What Would a Stronger Me Do?
Published in Blog Archive.
The mind is focused. The weight goes down. The mind turns sour. The weight goes up. Forever it’s felt as though the cycle harms only myself, but now there’s another, who my blips of self-collapse become issue for. This is something new, something real. The choice, then, is to continue allowing for slips in judgement, and allowing for inconsistent behavior and self-destructive action… Or, don’t. As the saying goes: If you change nothing, nothing changes. The matter of change only matters if it’s what I want. History says yes. History says I’m changing, but it’s a slow process by myself. Maybe I can do things differently if I respect that I’m not alone.

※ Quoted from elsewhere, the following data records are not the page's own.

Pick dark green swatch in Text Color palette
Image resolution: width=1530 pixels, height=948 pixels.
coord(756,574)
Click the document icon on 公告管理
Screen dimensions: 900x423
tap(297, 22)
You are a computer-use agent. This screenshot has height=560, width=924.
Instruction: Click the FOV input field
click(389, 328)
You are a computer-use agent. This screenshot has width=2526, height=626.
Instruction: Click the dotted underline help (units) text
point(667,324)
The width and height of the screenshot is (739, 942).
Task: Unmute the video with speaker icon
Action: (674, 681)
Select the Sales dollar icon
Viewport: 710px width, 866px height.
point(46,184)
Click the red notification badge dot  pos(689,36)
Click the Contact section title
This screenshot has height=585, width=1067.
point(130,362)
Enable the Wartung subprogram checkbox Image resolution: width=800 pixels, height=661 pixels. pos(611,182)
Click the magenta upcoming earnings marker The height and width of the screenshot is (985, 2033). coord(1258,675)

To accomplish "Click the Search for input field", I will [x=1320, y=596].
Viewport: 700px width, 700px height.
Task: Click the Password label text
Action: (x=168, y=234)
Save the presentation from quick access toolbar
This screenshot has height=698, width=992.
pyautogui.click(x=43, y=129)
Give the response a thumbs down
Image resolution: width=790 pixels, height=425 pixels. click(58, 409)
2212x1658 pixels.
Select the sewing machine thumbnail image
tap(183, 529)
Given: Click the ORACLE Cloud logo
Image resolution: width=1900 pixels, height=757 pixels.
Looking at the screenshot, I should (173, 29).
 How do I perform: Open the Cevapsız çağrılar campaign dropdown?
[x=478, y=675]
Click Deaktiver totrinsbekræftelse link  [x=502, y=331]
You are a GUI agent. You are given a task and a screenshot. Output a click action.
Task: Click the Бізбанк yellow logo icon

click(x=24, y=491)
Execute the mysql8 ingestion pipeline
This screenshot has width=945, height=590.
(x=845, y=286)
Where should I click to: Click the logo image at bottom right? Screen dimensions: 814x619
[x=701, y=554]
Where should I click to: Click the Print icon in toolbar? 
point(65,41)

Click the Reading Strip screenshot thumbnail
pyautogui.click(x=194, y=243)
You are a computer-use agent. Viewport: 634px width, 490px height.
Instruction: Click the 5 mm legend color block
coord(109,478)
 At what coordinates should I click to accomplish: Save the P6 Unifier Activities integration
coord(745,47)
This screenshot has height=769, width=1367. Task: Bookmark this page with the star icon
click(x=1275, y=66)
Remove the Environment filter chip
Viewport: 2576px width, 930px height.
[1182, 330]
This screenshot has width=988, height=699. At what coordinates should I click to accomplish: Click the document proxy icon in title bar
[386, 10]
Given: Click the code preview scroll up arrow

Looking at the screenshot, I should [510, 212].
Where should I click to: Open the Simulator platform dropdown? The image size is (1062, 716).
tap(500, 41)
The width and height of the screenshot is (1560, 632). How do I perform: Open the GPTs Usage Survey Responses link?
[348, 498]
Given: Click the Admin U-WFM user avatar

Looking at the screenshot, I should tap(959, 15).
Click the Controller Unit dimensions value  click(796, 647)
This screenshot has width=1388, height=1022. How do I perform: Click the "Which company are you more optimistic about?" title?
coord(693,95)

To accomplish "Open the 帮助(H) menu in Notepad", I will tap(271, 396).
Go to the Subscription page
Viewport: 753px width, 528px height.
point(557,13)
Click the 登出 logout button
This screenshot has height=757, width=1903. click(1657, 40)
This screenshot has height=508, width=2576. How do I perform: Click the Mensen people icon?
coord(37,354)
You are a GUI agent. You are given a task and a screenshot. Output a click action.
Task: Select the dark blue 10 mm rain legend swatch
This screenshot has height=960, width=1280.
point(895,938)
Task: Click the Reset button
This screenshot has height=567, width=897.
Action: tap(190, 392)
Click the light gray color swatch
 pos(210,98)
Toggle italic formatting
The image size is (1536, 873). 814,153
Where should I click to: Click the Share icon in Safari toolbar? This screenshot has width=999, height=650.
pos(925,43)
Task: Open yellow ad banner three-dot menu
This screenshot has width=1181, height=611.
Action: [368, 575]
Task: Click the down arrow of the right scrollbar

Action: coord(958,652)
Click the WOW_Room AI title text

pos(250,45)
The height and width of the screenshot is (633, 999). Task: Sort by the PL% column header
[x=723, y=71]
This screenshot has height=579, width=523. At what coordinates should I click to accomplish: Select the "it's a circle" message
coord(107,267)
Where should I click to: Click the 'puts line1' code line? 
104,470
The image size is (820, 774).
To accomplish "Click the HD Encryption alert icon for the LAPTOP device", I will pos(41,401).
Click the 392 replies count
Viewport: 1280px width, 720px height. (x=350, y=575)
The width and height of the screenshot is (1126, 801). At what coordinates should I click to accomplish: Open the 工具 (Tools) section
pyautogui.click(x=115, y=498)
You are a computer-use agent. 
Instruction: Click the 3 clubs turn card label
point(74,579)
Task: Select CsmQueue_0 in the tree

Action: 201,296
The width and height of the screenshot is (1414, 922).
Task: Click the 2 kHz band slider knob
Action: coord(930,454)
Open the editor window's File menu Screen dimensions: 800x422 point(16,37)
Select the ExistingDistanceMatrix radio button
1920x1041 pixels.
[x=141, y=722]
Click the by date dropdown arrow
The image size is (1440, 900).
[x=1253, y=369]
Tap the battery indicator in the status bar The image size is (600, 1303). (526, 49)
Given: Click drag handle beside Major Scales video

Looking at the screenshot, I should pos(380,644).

I am a source of emotional safety for someone else, but not myself? Why? Why am I protective of those I care about, but so eager to dismiss my own safety? Why is it so easy for me to throw incremental personal progress away? If I were to read this, what I’ve just written, without knowing what I’m thinking, it would probably seem too vague, or purposefully ambiguous to a point of uselessness. The problem is that that’s my life. That’s how I’ve lived: neglecting to share the director’s commentary that’s running in my head, affecting my action, rather than being open and working through the obstacles together with those I care for — with those who care for me. What would a Stronger Me do? Maybe that’s the version of myself who should be directing traffic. There is no “or don’t.” Right now it feels like the only alternative is to do better.